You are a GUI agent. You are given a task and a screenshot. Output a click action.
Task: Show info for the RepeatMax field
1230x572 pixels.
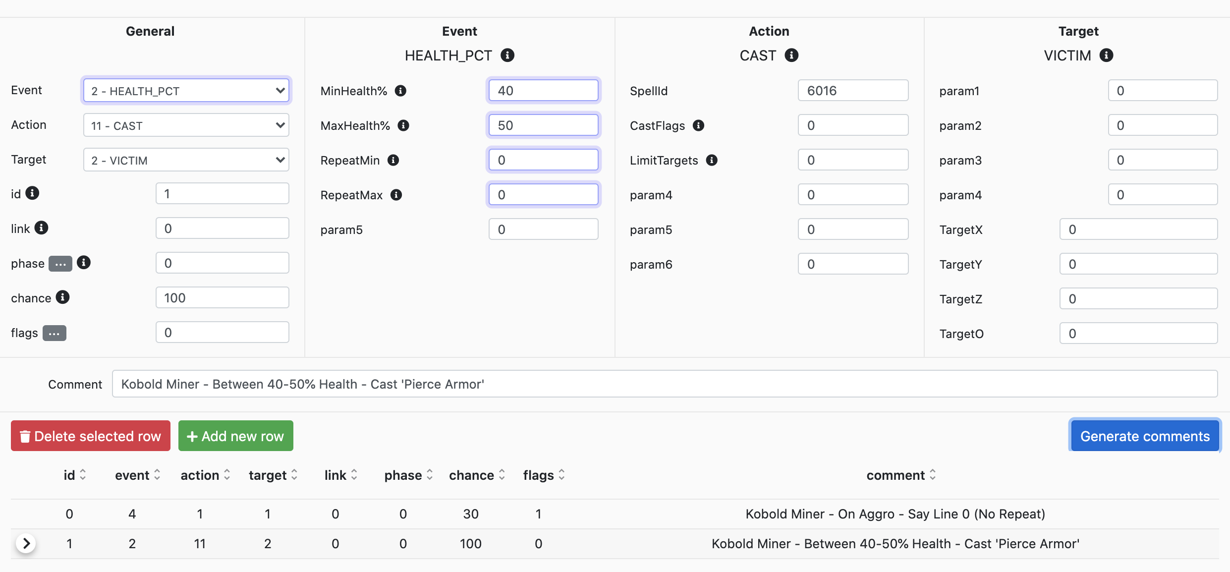(396, 195)
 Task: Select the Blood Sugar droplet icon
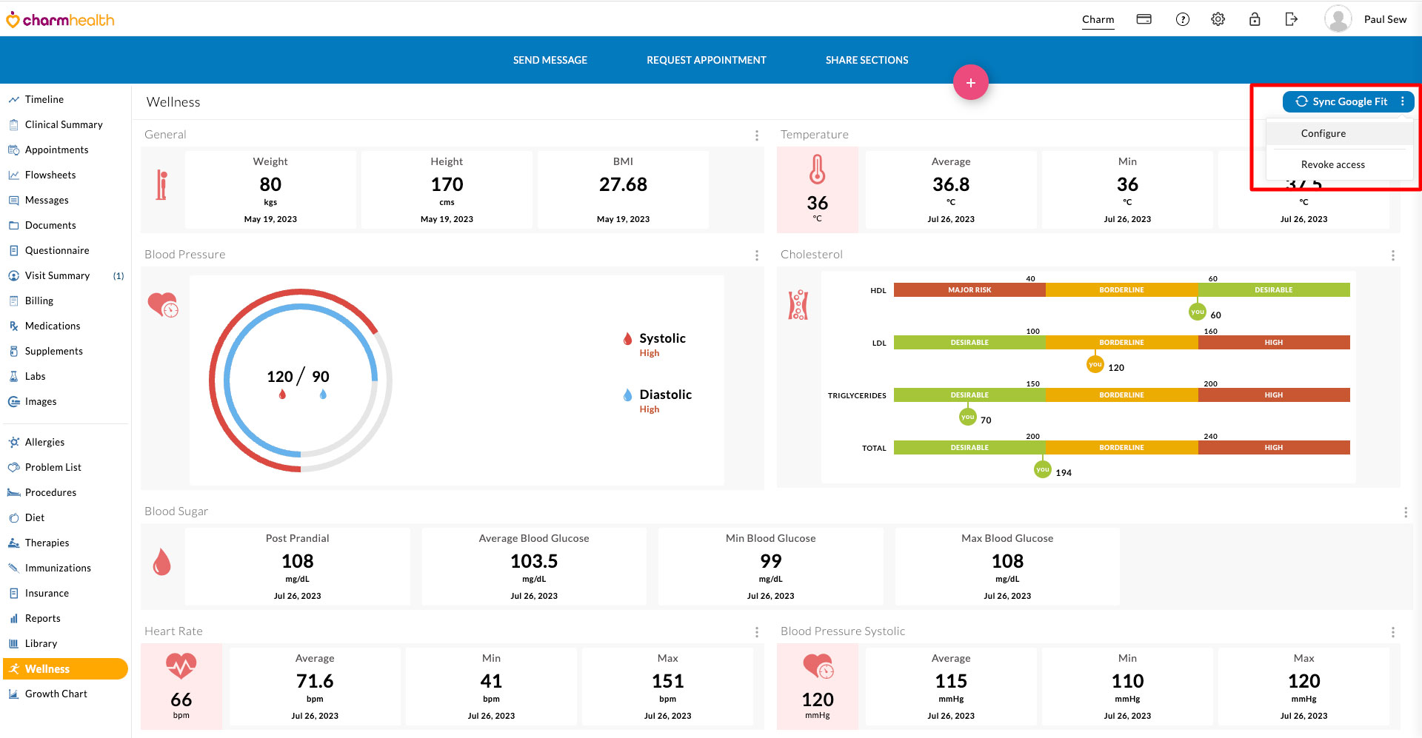162,562
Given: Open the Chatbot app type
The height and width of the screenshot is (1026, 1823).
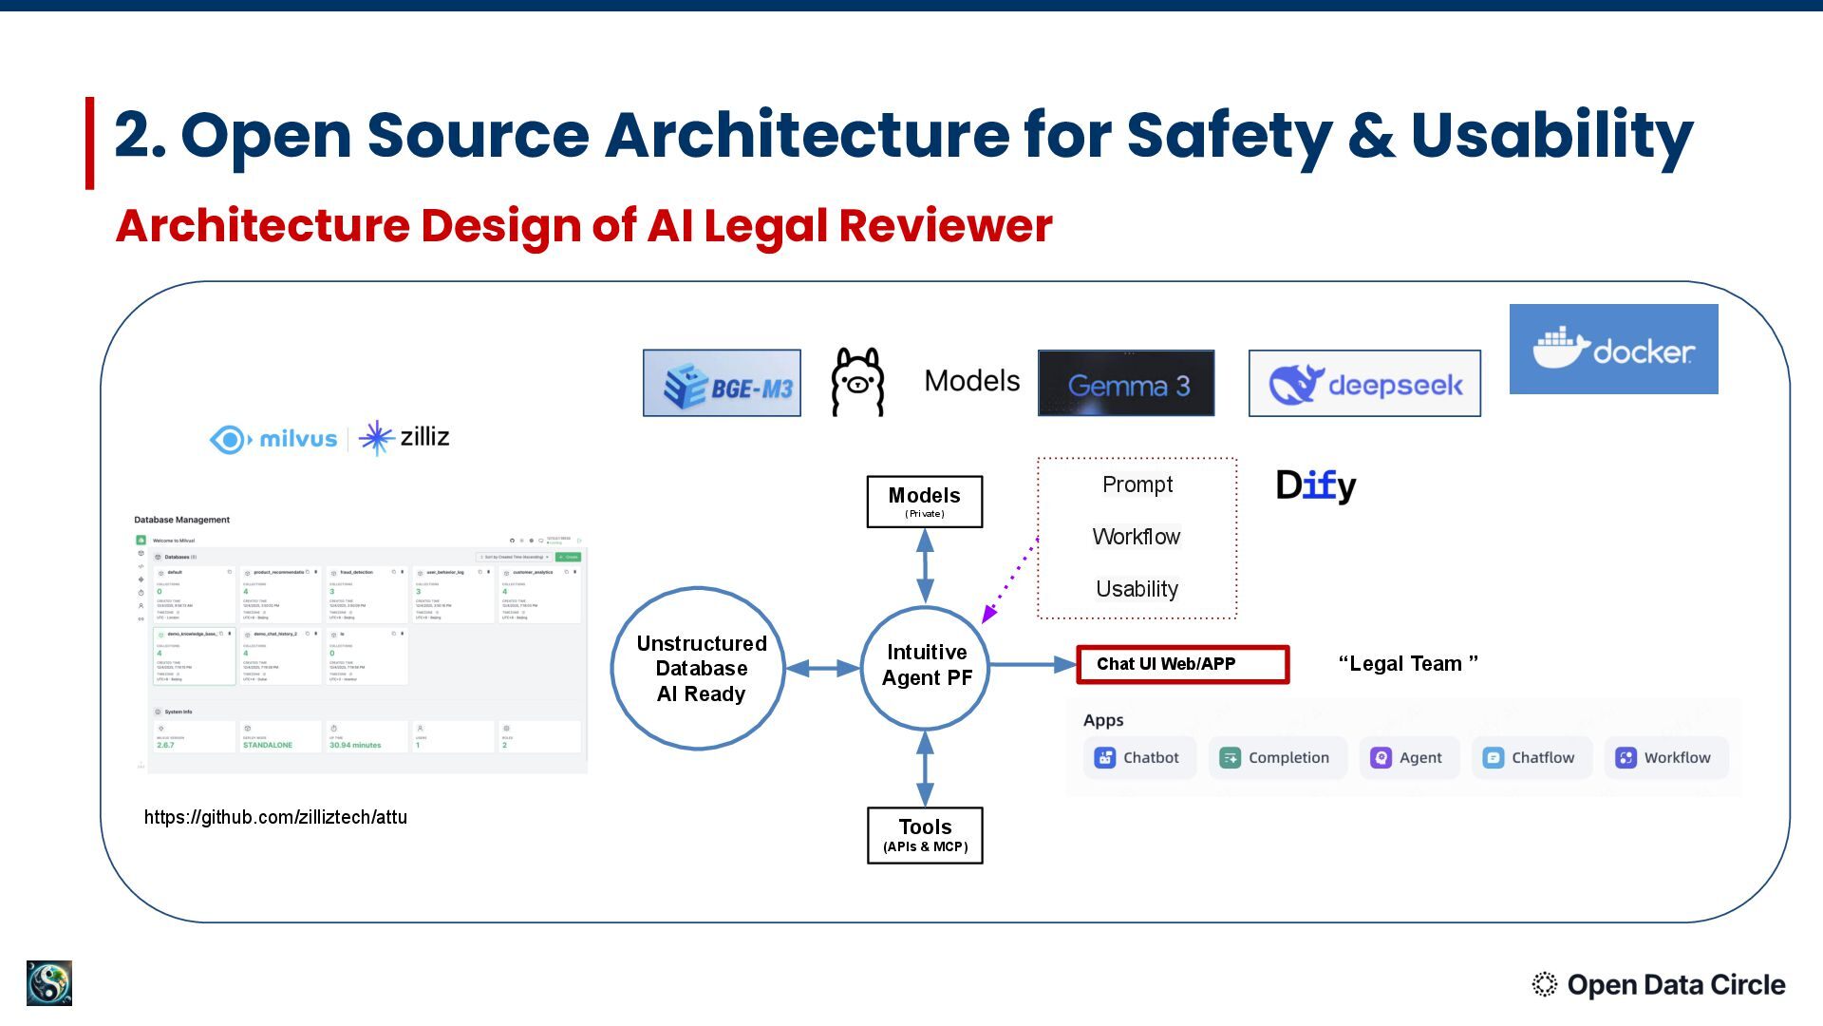Looking at the screenshot, I should (1137, 758).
§
Aim of the exercise: Without including the pictures, return each record above exactly as it stands.

Written answer:
You are a GUI agent. You are given a task and a screenshot. Output a click action.
Task: Show info for the RepeatMax field
1230x572 pixels.
(396, 195)
 Task: Select the Blood Sugar droplet icon
162,562
Given: Open the Chatbot app type
The height and width of the screenshot is (1026, 1823).
Looking at the screenshot, I should (1137, 758).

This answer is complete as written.